Part of a data file:
__________________________________________________

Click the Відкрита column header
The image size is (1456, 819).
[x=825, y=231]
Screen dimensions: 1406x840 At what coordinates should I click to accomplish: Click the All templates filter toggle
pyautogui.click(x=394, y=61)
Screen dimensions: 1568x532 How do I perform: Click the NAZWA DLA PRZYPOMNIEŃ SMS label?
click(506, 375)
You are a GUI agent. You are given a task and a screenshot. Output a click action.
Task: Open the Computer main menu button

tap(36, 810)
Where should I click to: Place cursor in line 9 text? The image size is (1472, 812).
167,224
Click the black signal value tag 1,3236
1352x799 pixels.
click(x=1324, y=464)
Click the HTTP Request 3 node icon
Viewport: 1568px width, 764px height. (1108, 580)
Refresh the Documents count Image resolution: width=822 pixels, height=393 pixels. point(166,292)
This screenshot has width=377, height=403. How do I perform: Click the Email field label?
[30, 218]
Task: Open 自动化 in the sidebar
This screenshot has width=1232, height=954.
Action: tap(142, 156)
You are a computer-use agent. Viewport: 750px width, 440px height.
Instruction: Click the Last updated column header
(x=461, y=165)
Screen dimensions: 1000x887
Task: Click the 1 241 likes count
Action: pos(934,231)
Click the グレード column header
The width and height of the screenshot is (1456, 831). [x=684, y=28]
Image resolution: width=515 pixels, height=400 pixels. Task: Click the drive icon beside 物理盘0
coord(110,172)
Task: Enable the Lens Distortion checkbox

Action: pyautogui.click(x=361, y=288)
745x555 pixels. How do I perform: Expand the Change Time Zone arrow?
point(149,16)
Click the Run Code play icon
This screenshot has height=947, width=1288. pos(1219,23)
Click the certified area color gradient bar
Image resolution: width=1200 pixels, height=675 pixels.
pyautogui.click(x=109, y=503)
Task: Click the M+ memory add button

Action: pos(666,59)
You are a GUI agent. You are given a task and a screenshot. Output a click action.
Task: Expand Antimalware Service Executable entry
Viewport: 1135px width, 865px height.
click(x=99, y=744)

__________________________________________________

● Direction
Echo all of the lines above, word for word.

● Written response
Click the Відкрита column header
The image size is (1456, 819).
[x=825, y=231]
Screen dimensions: 1406x840 At what coordinates should I click to accomplish: Click the All templates filter toggle
pyautogui.click(x=394, y=61)
Screen dimensions: 1568x532 How do I perform: Click the NAZWA DLA PRZYPOMNIEŃ SMS label?
click(506, 375)
You are a GUI agent. You are given a task and a screenshot. Output a click action.
Task: Open the Computer main menu button

tap(36, 810)
Where should I click to: Place cursor in line 9 text? The image size is (1472, 812).
167,224
Click the black signal value tag 1,3236
1352x799 pixels.
click(x=1324, y=464)
Click the HTTP Request 3 node icon
Viewport: 1568px width, 764px height. (1108, 580)
Refresh the Documents count Image resolution: width=822 pixels, height=393 pixels. point(166,292)
This screenshot has width=377, height=403. How do I perform: Click the Email field label?
[30, 218]
Task: Open 自动化 in the sidebar
This screenshot has width=1232, height=954.
Action: tap(142, 156)
You are a computer-use agent. Viewport: 750px width, 440px height.
Instruction: Click the Last updated column header
(x=461, y=165)
Screen dimensions: 1000x887
Task: Click the 1 241 likes count
Action: pos(934,231)
Click the グレード column header
The width and height of the screenshot is (1456, 831). [x=684, y=28]
Image resolution: width=515 pixels, height=400 pixels. Task: Click the drive icon beside 物理盘0
coord(110,172)
Task: Enable the Lens Distortion checkbox

Action: pyautogui.click(x=361, y=288)
745x555 pixels. How do I perform: Expand the Change Time Zone arrow?
point(149,16)
Click the Run Code play icon
This screenshot has height=947, width=1288. pos(1219,23)
Click the certified area color gradient bar
Image resolution: width=1200 pixels, height=675 pixels.
pyautogui.click(x=109, y=503)
Task: Click the M+ memory add button

Action: pos(666,59)
You are a GUI agent. You are given a task and a screenshot. Output a click action.
Task: Expand Antimalware Service Executable entry
Viewport: 1135px width, 865px height.
click(x=99, y=744)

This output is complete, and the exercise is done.